158 N.W. 420, 133 Minn. 305, 1916 Minn. LEXIS 916
CourtSupreme Court of Minnesota
DecidedJune 23, 1916
DocketNos. 19,725—(82)
StatusPublished
Cited by1 cases

This text of 158 N.W. 420 (Griffith v. Dowd) is published on Counsel Stack Legal Research, covering Supreme Court of Minnesota primary law. Counsel Stack provides free access to over 12 million legal documents including statutes, case law, regulations, and constitutions.

Bluebook
Griffith v. Dowd, 158 N.W. 420, 133 Minn. 305, 1916 Minn. LEXIS 916 (Mich. 1916).

Opinion

Holt, J.

Plaintiffs are railroad contractors of Kansas City, Missouri, and brought this action in replevin to recover a grading and camp outfit alleged to be wrongfully withheld by defendant, and damages for the detention thereof.
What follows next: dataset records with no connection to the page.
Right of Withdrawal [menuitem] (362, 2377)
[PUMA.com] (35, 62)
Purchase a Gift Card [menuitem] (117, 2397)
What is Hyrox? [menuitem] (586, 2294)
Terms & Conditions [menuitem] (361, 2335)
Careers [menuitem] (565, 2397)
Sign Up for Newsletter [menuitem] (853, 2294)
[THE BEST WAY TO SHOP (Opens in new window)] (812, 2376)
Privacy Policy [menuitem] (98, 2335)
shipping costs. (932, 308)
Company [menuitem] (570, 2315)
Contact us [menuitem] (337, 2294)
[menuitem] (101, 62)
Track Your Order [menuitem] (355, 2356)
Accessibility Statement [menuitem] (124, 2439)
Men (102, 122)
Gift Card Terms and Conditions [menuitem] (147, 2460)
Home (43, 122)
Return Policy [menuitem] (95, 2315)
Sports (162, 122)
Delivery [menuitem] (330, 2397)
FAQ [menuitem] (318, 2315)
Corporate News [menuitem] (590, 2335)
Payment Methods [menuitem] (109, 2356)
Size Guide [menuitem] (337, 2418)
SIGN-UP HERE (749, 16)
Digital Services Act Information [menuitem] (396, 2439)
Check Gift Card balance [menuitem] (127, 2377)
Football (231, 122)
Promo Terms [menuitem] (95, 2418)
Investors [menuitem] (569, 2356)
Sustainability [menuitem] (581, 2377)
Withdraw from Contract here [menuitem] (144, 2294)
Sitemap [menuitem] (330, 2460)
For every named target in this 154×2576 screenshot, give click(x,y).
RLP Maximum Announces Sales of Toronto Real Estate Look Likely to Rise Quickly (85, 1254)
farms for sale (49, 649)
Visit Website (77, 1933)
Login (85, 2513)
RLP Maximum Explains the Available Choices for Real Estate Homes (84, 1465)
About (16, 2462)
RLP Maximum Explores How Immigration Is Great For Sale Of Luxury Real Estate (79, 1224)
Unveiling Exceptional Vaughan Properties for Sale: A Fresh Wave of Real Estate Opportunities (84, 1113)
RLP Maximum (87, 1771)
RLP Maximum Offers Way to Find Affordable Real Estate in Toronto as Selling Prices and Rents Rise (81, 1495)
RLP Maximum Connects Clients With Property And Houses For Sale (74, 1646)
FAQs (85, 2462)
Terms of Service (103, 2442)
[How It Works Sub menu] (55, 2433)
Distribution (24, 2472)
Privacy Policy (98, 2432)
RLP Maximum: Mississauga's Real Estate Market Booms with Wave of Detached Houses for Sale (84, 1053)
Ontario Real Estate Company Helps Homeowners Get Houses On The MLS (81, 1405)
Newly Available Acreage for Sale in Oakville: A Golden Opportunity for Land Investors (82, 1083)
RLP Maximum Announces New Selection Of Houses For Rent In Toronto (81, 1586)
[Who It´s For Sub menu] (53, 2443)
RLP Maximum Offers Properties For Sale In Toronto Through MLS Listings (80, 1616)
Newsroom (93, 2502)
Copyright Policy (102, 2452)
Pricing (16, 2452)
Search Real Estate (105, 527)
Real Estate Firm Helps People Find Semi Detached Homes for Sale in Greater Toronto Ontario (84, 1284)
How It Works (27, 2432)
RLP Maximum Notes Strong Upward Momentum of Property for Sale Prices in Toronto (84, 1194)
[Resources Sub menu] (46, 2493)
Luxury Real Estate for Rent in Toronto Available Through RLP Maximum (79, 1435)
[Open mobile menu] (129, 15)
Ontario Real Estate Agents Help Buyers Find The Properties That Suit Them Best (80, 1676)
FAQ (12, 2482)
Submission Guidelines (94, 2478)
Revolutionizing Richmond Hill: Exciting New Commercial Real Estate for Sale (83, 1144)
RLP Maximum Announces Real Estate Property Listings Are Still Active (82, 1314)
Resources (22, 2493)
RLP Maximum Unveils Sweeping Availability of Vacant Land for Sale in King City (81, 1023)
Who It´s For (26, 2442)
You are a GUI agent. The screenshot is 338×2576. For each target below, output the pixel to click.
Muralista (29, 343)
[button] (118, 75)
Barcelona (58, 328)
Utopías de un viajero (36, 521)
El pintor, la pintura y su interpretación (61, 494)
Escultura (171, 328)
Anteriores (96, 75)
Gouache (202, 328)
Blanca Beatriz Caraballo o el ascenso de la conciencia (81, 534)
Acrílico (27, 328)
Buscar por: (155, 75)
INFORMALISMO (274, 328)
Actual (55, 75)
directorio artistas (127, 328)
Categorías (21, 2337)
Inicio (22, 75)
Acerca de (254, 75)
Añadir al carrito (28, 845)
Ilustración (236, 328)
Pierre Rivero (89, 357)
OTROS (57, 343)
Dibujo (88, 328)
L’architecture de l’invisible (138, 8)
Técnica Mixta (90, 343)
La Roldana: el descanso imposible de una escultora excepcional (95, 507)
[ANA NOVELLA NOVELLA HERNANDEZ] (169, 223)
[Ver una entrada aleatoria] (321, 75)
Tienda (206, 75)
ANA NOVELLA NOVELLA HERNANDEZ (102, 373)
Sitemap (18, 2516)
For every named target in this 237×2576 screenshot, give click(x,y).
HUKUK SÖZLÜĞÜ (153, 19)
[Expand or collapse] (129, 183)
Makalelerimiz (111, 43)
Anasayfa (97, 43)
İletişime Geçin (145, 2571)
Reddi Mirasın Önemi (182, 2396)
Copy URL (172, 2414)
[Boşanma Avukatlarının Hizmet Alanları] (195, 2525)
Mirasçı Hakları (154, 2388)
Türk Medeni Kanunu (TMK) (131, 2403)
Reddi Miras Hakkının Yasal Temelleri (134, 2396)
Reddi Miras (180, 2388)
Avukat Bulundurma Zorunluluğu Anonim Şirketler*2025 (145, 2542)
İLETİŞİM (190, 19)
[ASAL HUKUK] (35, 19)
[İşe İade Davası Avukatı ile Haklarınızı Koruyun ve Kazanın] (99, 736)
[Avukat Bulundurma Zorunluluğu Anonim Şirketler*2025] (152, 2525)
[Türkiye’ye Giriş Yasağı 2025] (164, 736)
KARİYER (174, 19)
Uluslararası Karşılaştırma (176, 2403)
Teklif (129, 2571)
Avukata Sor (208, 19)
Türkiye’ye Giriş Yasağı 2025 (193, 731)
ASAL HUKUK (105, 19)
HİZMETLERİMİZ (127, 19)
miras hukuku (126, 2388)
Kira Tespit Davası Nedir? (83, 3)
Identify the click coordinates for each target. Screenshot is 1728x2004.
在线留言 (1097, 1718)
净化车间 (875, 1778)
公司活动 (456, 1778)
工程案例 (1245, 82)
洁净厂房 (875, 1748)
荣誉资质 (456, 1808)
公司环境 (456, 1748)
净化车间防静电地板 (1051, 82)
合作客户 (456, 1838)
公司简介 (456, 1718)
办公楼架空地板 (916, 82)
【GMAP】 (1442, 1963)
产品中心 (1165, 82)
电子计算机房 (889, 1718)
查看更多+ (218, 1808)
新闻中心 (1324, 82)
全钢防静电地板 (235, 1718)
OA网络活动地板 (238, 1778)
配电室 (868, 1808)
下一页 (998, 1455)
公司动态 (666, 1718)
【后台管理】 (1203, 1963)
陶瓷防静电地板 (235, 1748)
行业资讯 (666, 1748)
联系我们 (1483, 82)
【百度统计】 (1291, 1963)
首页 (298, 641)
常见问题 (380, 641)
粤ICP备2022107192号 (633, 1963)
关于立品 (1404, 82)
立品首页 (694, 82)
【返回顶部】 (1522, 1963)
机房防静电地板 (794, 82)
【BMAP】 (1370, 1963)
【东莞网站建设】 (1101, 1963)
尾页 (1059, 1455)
The action was based upon defendants’ alleged default in the payment of an $8,000 note secured by a chattel mortgage on the outfit, which was then in possession of defendants in Houston county, Minnesota. A bond of $25,000 was furnished, the statutory affidavit made, and the sheriff took the outfit into his possession. Defendants interposed an answer to the complaint, setting up the counterclaim for “wet excavation,” hereinafter the subject of discussion, and plaintiffs replied to this counterclaim. Plaintiffs then asked the permission of the court to dismiss the case, and the court made an order of dismissal, without prejudice to the counterclaim, and its prosecution in the action as though no order had been made. Defendants then filed an amended answer, in which the “wet excavation” counterclaim was again set up, and a second counterclaim was pleaded, which will be noticed hereafter as the “conversion” counterclaim Plaintiff demurred to each of these counterclaims, the demurrer was overruled and plaintiffs replied. The issues so made by the answer and reply were tried before the court and a jury, with the result that a verdict was rendered in favor of defendants and against plaintiffs for the sum of $7,102.09. This sum was made up, as shown by the jury’s answers to specific questions submitted by the court, as follows: $5,792.75 under the wet excavation counterclaim; $10,092.00 under the conversion counterclaim. After deducting the amount admittedly due plaintiffs on the chattel mortgage, the result was the amount of the verdict rendered. Plaintiffs then moved in the alternative for judgment in their favor notwithstanding the verdict or for a new trial. The court [308]*308denied this motion, and judgment was entered on the verdict. Plaintiffs bring the ease here for review by an appeal from this judgment.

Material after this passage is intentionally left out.